Records provided
▼

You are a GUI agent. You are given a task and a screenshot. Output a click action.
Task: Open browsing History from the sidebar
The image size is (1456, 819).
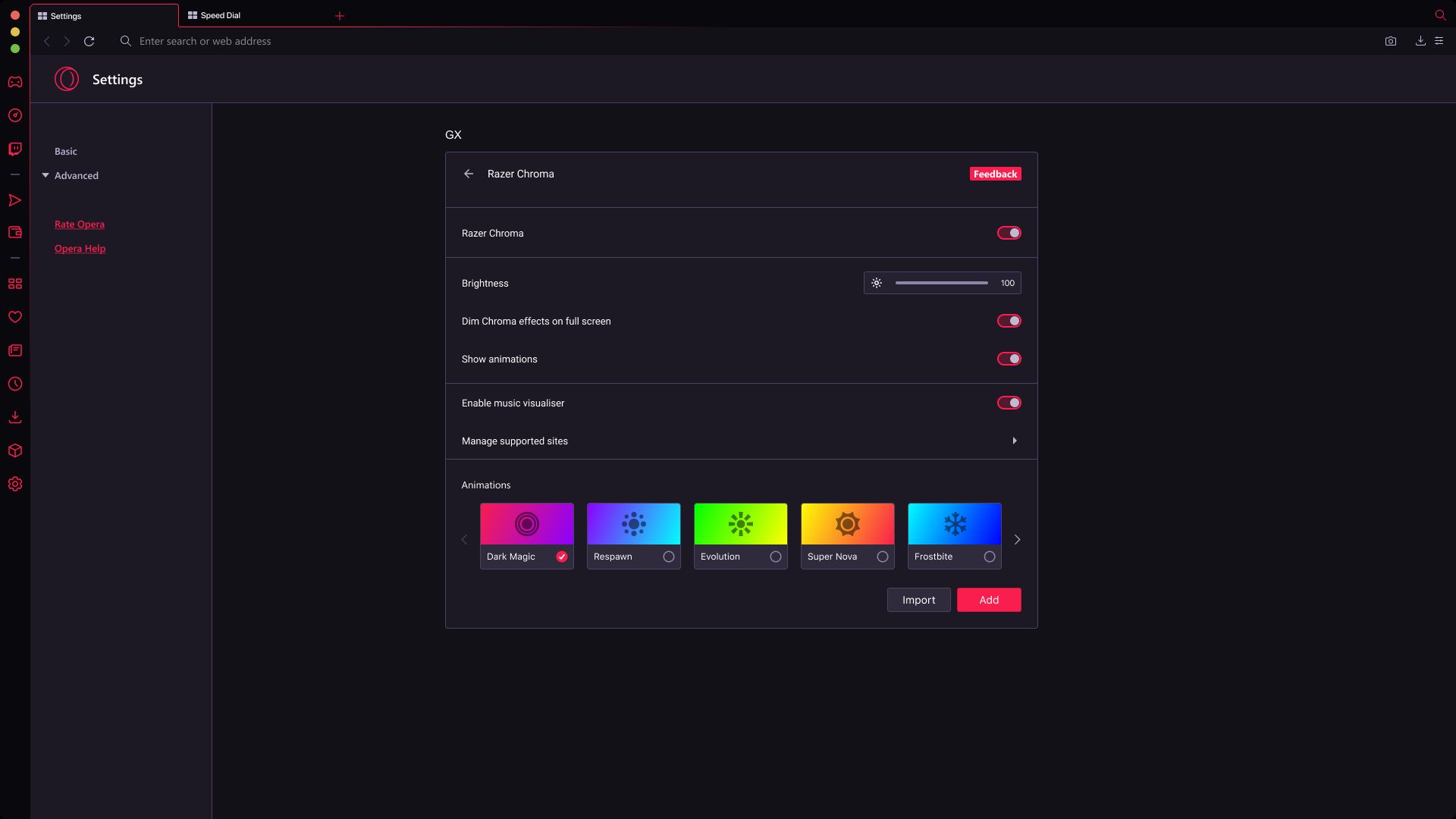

▲
▼

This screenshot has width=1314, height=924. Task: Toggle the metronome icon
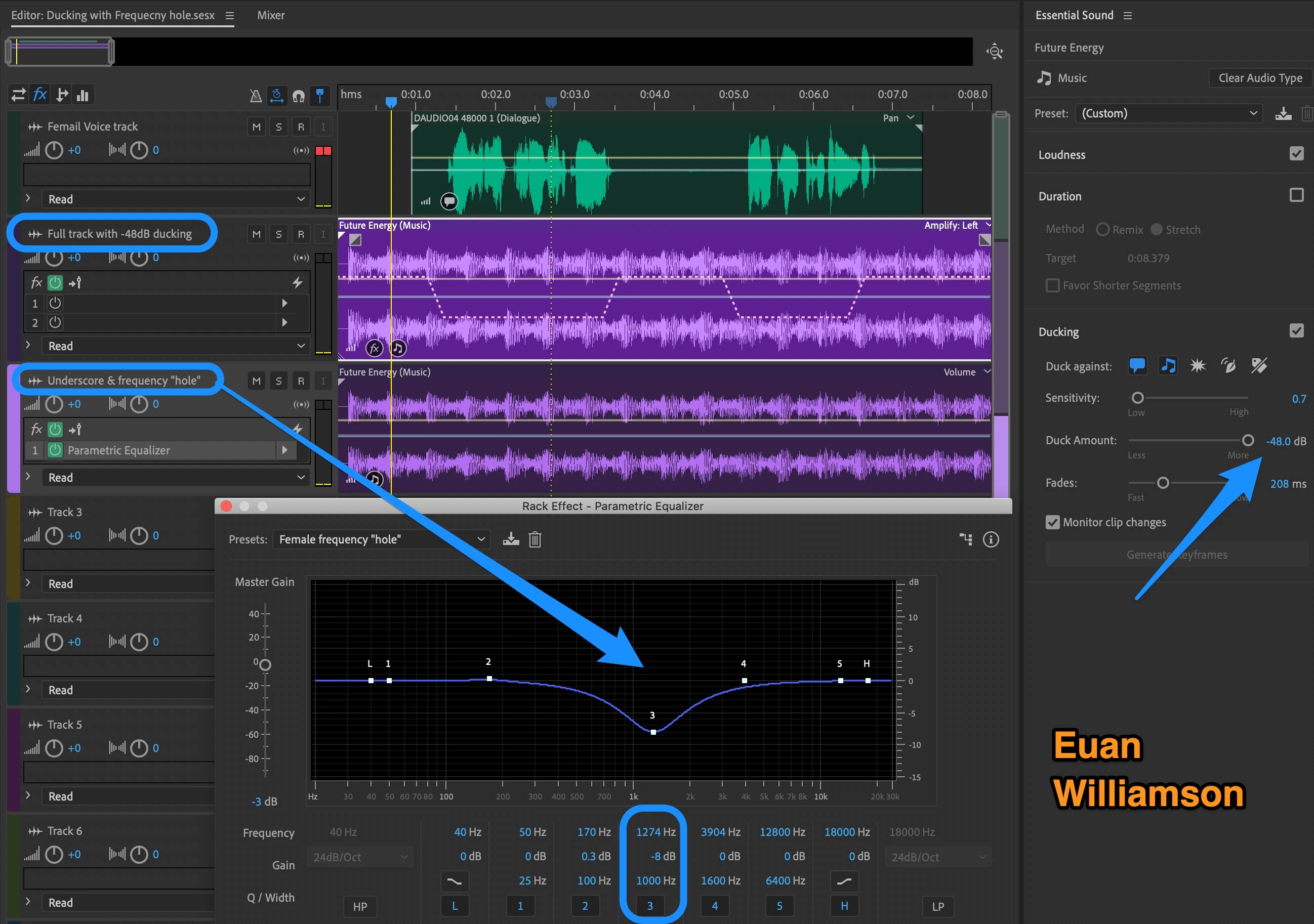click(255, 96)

▲

What the task asks
Everything above from the line with "You are a GUI" to the line with "The image size is (1456, 819).", both included, must be repeated exactly, and nothing outside that range.

Solution to this problem
You are a GUI agent. You are given a task and a screenshot. Output a click action.
Task: Open browsing History from the sidebar
The image size is (1456, 819).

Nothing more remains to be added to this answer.